There is native support for the ACS712 series current sensors. Other sensor types may work as well (see the `-t` option below).
PowerSensor supports up to 5 current sensors. All current sensor ports must be configured, even if not all of them are used.
`psconfig` accepts the parameters as described below. The order of parameters is important. Further on, we give examples of full configuration commands for a typical PowerSensor setup.
```
-h (--help):
print help message
-d dev (--device=dev):
arguments that follow apply to device dev. If -d is
not specified, /dev/ttyUSB0 is assumed.
-s N (--sensor=N):
arguments that follow apply to current sensor N. If -s
is not specified, current sensor 0 is assumed. Do not forget to configure
the other sensors though, or the device will not work.
-v N (--volt=N):
sets the voltage of the power line to be measured to N Volt.
-n N (--nulllevel=N):
sets the null level of the current sensor. N may also
be "auto"; in this case, it will use the currently measured level as null
level. This only works if there is no current flowing through the sensor.
-t type (--type=type):
sets the current sensor. Accepted values are
"ACS712-5", "ACS712-20", and "ACS712-30". For other types, use instead of
the type name a floating point number specifying the volt-per-ampere
sensitivity of the current sensor. This only works if the current sensor
outputs a voltage of 2.5V if no current is flowing.
-o (--off):
do not use this current sensor.
-p (--print):
print all configuration values and currently measured values.
```
Parameters that are not specified are left unmodified on the device.

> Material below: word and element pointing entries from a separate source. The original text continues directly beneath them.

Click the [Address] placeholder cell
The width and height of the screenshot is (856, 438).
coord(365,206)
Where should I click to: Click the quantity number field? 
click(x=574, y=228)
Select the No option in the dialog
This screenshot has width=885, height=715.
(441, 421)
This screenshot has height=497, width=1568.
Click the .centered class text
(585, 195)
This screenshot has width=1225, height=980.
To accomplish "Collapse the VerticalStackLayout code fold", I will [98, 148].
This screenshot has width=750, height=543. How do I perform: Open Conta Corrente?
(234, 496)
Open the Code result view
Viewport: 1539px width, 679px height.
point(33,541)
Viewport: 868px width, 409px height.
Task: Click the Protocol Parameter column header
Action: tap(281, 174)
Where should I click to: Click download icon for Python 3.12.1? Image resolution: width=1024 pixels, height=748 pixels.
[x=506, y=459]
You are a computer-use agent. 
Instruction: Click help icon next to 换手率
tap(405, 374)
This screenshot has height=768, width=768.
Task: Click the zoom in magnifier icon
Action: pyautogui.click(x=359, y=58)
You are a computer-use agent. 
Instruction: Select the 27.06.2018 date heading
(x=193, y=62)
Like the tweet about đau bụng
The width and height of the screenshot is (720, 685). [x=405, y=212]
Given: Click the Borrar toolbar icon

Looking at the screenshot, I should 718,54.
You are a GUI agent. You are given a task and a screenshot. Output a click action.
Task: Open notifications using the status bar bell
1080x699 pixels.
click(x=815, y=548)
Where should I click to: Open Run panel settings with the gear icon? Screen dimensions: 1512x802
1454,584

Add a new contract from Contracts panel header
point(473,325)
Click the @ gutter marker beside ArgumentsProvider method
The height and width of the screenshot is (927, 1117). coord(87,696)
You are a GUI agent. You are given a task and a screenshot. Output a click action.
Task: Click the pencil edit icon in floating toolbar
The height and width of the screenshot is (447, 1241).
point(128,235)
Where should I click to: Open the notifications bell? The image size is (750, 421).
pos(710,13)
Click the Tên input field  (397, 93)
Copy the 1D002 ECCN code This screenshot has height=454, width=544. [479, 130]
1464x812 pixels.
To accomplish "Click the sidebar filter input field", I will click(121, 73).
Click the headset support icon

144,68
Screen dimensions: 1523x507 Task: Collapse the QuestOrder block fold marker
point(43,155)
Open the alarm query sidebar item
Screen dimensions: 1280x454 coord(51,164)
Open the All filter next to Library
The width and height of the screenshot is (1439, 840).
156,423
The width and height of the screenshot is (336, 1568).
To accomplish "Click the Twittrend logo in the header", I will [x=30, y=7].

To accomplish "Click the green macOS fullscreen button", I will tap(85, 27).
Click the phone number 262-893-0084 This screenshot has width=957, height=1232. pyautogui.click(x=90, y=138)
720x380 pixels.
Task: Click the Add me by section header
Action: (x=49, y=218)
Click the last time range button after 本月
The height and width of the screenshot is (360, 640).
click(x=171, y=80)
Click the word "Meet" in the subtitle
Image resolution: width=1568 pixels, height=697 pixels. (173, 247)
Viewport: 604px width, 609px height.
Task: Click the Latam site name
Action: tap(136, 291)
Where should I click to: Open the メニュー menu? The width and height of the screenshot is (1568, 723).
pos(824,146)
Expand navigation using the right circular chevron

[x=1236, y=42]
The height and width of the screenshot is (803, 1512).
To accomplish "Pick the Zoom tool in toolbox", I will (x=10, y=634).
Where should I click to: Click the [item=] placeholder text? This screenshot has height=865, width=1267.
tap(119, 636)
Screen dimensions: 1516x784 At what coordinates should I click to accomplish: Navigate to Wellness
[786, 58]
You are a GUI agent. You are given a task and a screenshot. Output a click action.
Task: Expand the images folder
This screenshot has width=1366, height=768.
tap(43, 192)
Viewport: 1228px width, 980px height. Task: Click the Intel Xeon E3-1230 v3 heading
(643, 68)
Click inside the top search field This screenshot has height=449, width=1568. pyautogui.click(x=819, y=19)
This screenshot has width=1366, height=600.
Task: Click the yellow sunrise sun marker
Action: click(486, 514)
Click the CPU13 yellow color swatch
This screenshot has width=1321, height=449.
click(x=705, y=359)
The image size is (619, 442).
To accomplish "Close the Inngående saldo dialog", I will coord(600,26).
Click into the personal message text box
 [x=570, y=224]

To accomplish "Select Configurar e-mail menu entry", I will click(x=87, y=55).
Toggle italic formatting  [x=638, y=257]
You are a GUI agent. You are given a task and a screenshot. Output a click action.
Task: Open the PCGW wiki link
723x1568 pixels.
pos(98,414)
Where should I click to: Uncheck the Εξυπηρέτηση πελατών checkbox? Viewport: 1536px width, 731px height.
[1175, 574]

A typical configuration of the PowerSensor is to measure a PCIe device like a
GPU, with current sensor 0 measuring the 12V PCIe slot current, sensor 1
measuring the 3.3V PCIe slot current, and sensor 2 measuring the 12V external
cable current. A typically way to configure the PowerSensor is as follows:
The `-n` values may be adjusted to get the right null levels, depending on the local magnetic field. An easier way to calibrate them, is to fully turn of the host system power (so that no current is flowing through the current sensors), and to configure the PowerSensor from another machine (by temporarily connecting the USB cable to that other machine). In this case, the null levels can be configured automatically:
To see if the PowerSensor works correctly, one can use the `-p` option of `psconfig`, or use the `testPowerSensor` utility that appears in the `bin/arch` directory after invoking `make`.
## Using the host library
The host library is a small C++ library that can be used by applications to measure the power used by some (PCIe) device during some time interval. The interface (declared in `PowerSensor.h`) looks like this:
```
class PowerSensor {
public:
...
State read();
static double Joules(const State &first, const State &second);
static double Watt(const State &first, const State &second);
static double seconds(const State &first, const State &second);
};
```
and can be used as follows:
```
#include <PowerSensor.h>
int main()
{
PowerSensor sensor("/dev/ttyUSB0");
PowerSensor::State start = sensor.read();
...
PowerSensor::State stop = sensor.read();
std::cout << "The computation took " << PowerSensor::Joules(start, stop) <<
'J' << std::endl;
}
```
This way, the power consumption during some time interval can be used.
Another way to use the PowerSensor is to produce a stream of sensor values on file (in ASCII). Simply provide the name of the file as second (optional) argument to the constructor of PowerSensor. A separate, light-overhead thread will be started that continuously monitors the PowerSensor state. Both methods can be used at the same time.